A surge of heat rose up his neck. He opened his mouth to put Angelica in her place, but Michelle beat him to it.
“Are you always this rude? Or are you just trying to seem more impressive than you really are?” Michelle asked, tucking her purse under her arm as if to free her hands in the event things got squirrely.
Angelica gasped. “Excuse me?”
“There is no excuse for your behavior. Damien was kind enough to accompany you to this wonderful event, even though he has a busy day tomorrow. The least you could do is show a little respect for one of his business associates. You need to use your manners and learn how to act in public. Good to see you again, Damien.” Calm and collected, Michelle turned back to the auditorium.
Angelica glared at him. “I can’t believe you let that...that woman talk to me that way.”

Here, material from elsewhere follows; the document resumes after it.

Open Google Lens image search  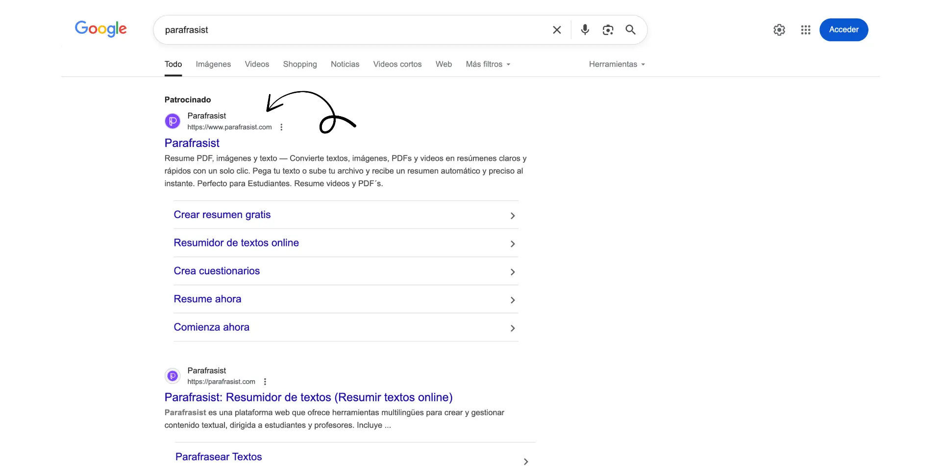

“You started it,” he told her, trying to stifle a laugh. “Michelle is one of my best clients, and you dismissed her like she was the freaking help. You had no—”
“You’re defending her? I can’t believe this.” Angelica stomped away from him, then whipped around. “Take me home. Right now.”
“What about the rest of the show? Intermission’s almost over. Let’s go back in, watch Simba do his thing, then I’ll take you home.”
Angelica folded her arms and pouted like some spoiled little brat. “Take me home now, Damien.”
In silence, he drove Angelica to her South End condo. When he moved to get out of the car, she stopped him. “Don’t bother, I can open my own damn door.” She got out, then leaned back in. “And lose my number.” She slammed the car door and stomped into her building.
Relieved, Damien cranked up Gnarles Barkley’s “Crazy” and cruised home—happy to leave behind and forget the Uptown socialite from hell.